# [Records to use]
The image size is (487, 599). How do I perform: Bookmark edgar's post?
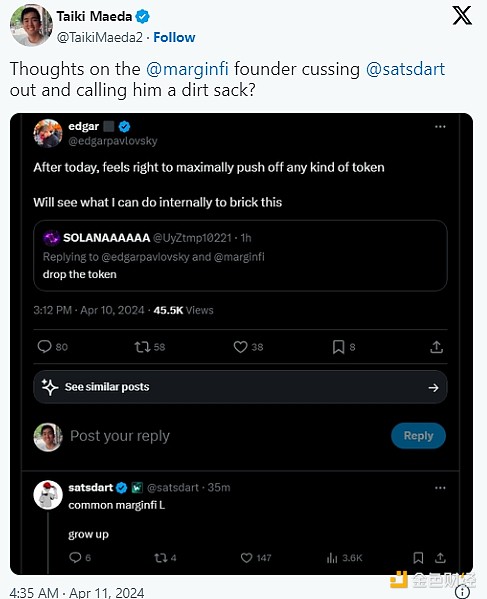click(338, 347)
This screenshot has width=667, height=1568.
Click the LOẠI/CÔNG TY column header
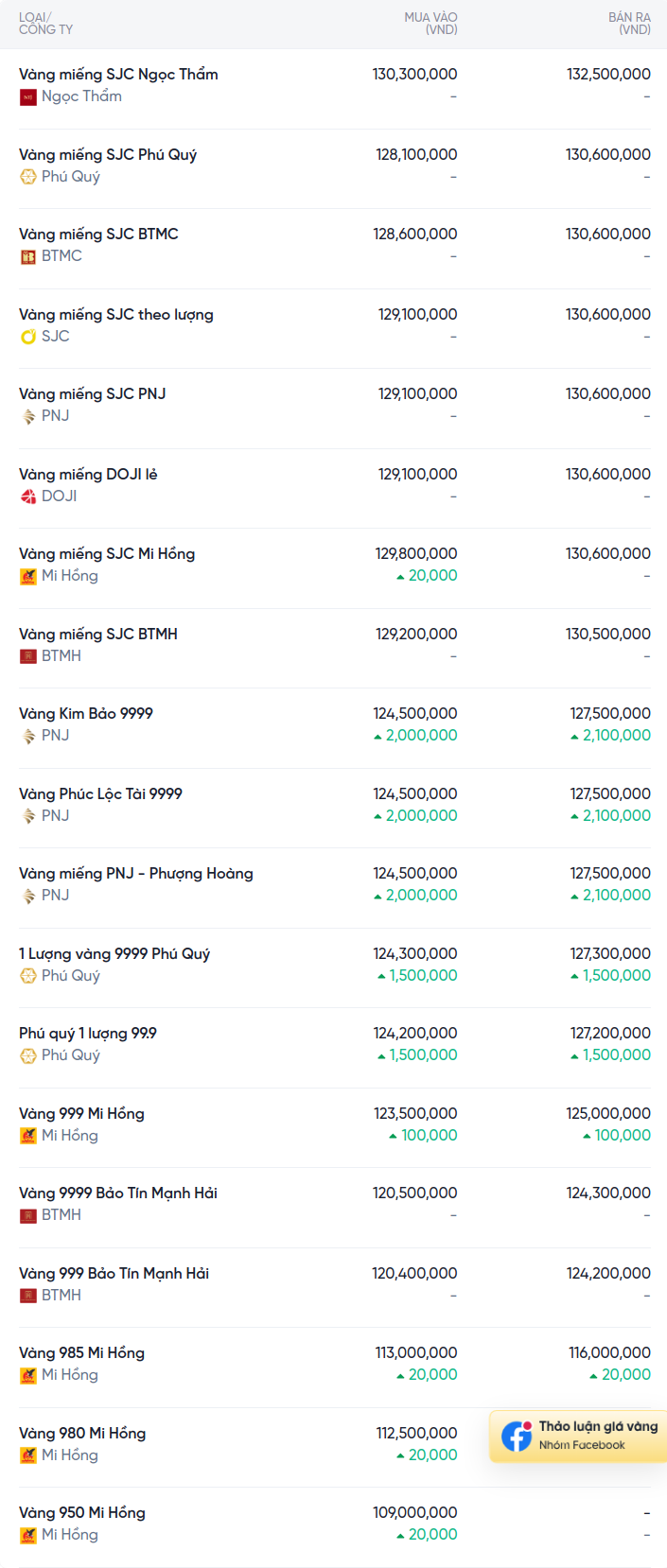(x=45, y=24)
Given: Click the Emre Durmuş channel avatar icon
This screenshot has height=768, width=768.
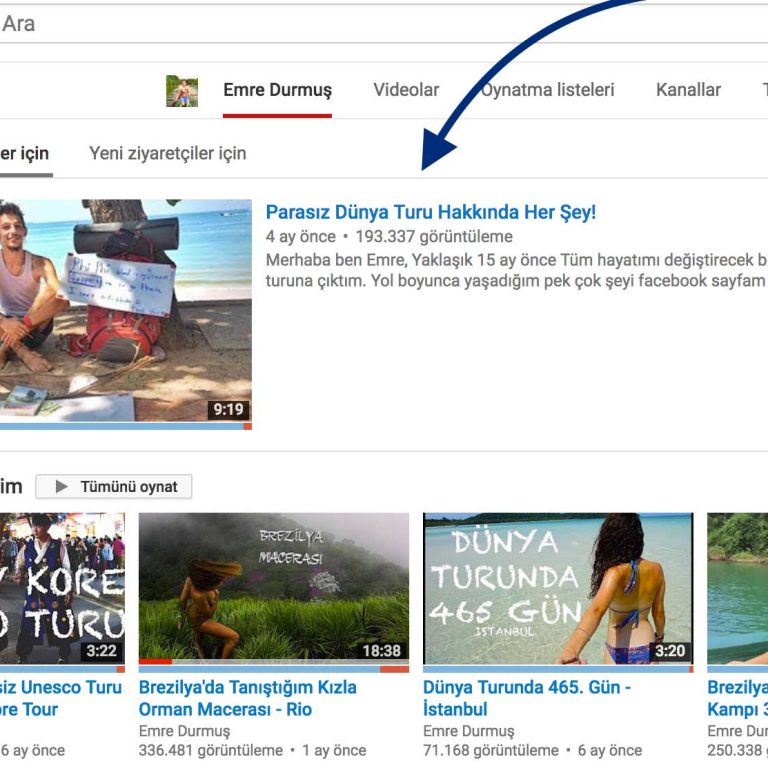Looking at the screenshot, I should pyautogui.click(x=182, y=90).
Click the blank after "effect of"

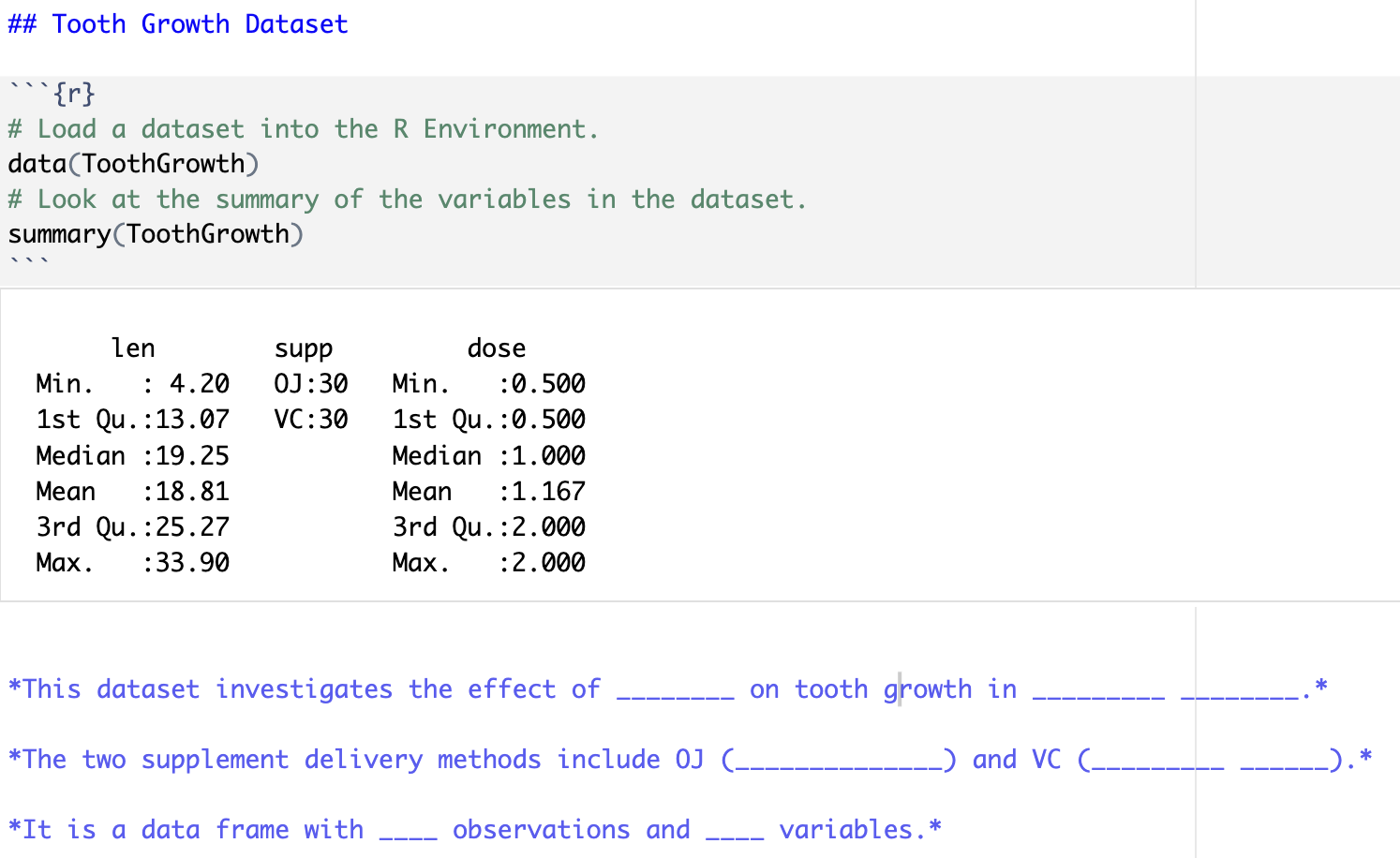tap(675, 693)
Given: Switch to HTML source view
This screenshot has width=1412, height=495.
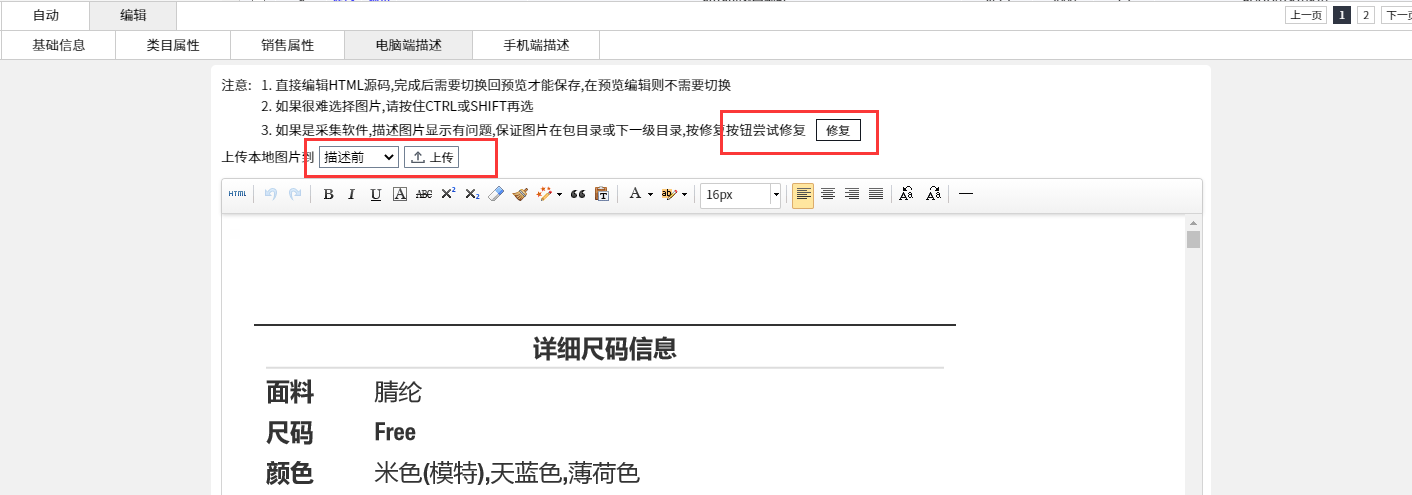Looking at the screenshot, I should (x=237, y=194).
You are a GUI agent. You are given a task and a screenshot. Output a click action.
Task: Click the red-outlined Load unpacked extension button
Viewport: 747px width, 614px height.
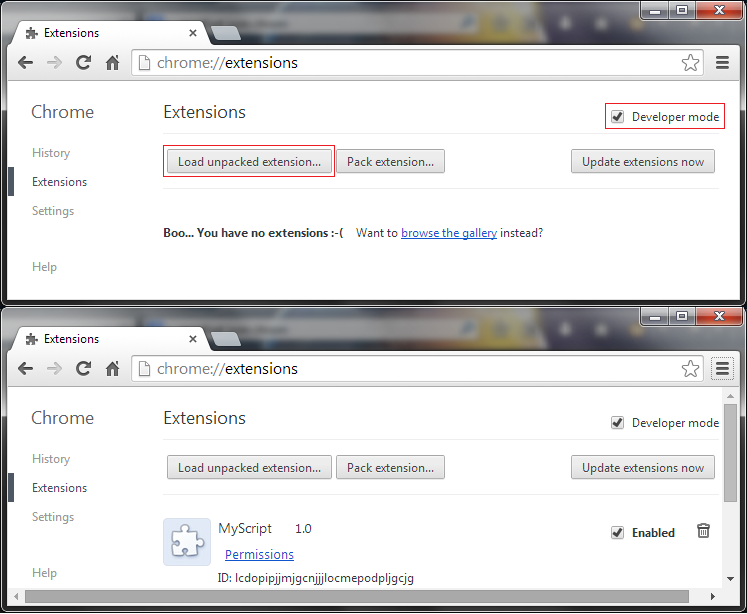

# [Work request]
Begin at the line containing "This screenshot has width=1412, height=495." and write out every line to the end of the data exactly. Skip the pictures.

# [Output of the exercise]
This screenshot has width=1412, height=495.
Looking at the screenshot, I should (x=237, y=194).
You are a GUI agent. You are given a task and a screenshot. Output a click action.
Task: Click the red-outlined Load unpacked extension button
Viewport: 747px width, 614px height.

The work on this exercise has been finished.